Allen Case (born Alan Case Lavelle Jones, October 8, 1934 –  August 25, 1986) was an American television actor most noted for the lead role of Deputy Clay McCord in NBC-TV's The Deputy (1959–1961) opposite series regular Henry Fonda, who received top billing, but appeared far less frequently than Case.

Early years
Case was born in Dallas, Texas. His parents were retail clothiers Casey Jones and Nadine Allen Jones. He attended Southern Methodist University, but left in his junior year.

Career
After he left SMU, Case sang on a television program in Dallas, and then toured in musicals. Following those experiences, he traveled to New York to audition for the Arthur Godfrey's Talent Scouts program.

Case signed a contract with Columbia Records in 1955, and performed on the first studio cast recording of the Gershwins' musical Oh, Kay! He starred in his first Broadway show, Reuben, Reuben. He also toured with musicals, including South Pacific, Damn Yankees, and My Fair Lady.

In addition to starring in The Deputy, Case was one of the "friends" on Arthur Godfrey and His Friends.

Case made more than 30 television appearances between 1958 and 1982. Case made three guest appearances on the CBS courtroom drama series Perry Mason, including the role of defendant Adam Conrad in the 1964 episode, "The Case of the Ruinous Road".

In the 1965–1966 season, Case co-starred as Frank James with Christopher Jones in the ABC Western series The Legend of Jesse James.

He made a return to Broadway book musicals in 1967 as the third lead in Jule Styne and Arthur Laurents' Hallelujah, Baby!,  and his singing is featured prominently on the original cast album.

Buoyed by his role on The Deputy, Case made personal appearances.

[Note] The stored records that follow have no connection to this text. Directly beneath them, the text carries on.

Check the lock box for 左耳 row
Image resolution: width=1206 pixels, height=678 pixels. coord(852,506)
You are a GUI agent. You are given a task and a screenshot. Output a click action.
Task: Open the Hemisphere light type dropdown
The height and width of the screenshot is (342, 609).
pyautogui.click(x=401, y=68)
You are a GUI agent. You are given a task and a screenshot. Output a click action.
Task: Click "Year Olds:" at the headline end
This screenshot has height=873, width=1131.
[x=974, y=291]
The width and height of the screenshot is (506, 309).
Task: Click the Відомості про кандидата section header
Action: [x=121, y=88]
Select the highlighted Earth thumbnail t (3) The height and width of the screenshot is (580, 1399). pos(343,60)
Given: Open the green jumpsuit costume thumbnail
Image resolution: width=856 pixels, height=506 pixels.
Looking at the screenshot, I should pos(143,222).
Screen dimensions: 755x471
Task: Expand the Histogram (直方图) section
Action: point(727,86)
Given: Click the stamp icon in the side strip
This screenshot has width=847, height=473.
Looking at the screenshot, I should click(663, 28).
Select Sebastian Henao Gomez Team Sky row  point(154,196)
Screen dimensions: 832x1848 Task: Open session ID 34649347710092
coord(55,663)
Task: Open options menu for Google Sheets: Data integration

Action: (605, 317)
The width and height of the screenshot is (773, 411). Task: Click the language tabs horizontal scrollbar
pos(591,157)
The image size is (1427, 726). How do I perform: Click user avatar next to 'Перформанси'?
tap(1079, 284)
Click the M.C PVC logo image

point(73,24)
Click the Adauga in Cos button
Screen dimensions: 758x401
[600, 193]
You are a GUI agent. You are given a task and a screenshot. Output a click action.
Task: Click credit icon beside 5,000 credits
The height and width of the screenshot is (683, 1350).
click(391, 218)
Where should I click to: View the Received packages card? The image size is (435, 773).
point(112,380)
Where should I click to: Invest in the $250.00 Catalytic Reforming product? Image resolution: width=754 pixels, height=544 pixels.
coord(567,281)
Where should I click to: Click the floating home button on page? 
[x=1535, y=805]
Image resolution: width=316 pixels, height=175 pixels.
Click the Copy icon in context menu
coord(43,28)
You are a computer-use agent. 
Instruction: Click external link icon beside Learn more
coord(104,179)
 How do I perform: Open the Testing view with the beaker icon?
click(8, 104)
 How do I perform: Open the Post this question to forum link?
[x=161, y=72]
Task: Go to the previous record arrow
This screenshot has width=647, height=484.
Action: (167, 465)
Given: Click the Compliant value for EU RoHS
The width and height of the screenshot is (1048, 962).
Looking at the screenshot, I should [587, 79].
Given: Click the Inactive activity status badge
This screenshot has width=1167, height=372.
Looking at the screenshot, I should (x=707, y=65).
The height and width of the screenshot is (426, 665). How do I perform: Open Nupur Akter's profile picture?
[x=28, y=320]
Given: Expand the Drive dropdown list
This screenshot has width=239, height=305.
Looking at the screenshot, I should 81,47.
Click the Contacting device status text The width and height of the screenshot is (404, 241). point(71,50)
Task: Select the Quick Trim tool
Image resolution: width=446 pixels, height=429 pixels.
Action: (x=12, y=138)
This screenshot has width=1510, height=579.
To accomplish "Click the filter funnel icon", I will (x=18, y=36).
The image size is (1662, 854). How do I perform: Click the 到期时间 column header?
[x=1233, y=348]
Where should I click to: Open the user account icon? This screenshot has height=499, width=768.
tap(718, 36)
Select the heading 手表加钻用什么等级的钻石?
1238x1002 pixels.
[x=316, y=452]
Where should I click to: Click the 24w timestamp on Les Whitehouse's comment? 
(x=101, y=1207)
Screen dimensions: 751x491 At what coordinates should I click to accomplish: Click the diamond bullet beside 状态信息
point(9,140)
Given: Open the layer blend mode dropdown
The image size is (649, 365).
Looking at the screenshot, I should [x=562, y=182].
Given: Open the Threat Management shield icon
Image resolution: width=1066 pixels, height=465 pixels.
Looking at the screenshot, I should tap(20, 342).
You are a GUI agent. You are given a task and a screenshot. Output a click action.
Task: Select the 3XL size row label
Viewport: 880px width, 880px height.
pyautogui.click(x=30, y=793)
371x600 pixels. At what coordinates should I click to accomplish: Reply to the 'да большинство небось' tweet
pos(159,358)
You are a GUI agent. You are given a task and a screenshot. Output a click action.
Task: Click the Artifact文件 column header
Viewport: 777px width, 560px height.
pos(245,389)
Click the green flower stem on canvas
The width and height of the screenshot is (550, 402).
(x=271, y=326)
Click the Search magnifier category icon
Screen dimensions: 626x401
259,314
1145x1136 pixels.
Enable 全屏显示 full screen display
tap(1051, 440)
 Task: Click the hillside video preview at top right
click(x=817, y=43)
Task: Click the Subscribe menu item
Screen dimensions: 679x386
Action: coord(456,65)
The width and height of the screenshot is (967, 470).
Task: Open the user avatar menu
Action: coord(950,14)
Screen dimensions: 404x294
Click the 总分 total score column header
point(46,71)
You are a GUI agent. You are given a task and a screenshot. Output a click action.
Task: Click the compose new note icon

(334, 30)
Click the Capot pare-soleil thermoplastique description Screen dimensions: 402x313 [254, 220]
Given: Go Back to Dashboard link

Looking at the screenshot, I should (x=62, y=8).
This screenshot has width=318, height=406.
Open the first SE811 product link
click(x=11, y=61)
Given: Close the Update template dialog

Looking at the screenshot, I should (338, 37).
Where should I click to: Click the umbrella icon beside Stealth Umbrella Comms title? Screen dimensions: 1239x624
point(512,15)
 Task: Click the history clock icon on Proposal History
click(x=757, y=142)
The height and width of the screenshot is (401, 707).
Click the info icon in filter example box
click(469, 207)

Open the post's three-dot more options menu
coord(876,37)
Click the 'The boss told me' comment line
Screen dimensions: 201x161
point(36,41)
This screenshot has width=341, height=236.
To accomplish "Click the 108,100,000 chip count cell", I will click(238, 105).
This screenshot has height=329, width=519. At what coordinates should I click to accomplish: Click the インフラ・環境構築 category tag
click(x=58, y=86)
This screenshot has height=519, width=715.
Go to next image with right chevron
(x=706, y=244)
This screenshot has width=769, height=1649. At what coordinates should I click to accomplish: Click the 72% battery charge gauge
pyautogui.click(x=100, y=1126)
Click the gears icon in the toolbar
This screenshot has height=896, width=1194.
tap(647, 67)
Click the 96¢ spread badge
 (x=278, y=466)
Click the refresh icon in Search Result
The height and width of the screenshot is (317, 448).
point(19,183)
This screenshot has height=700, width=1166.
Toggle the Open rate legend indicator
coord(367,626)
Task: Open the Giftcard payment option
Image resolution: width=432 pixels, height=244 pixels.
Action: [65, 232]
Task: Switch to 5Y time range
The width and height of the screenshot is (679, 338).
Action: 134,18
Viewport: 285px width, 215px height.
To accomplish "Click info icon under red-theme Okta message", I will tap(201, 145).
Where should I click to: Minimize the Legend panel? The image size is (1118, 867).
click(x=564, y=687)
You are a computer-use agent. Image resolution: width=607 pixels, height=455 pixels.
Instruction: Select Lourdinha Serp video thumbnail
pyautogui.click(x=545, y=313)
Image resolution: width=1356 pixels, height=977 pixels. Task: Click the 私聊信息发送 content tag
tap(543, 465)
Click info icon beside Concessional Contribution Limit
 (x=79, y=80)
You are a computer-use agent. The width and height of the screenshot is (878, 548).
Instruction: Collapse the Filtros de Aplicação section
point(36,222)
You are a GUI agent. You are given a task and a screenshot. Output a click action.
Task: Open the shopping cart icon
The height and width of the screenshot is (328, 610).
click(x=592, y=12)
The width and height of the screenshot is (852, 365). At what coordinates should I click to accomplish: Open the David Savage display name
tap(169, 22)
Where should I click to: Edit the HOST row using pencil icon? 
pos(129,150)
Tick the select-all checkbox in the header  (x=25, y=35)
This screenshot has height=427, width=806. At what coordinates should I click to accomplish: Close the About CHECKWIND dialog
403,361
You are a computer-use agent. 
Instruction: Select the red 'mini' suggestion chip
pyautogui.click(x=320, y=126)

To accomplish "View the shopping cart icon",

In 1961, he came to Shreveport, Louisiana, to appear on KWKH radio and at the rodeo, at which he played Johnny Horton's guitar.

In 1977, Case guest-starred on Quincy, M.E. in the second-season episode, "A Good Smack in the Mouth", as Stuart Harrison, the father of a runaway boy who crosses Quincy's path.

In 1981, Case played Harold Knitzer in The Life and Times of Eddie Roberts, a syndicated television drama.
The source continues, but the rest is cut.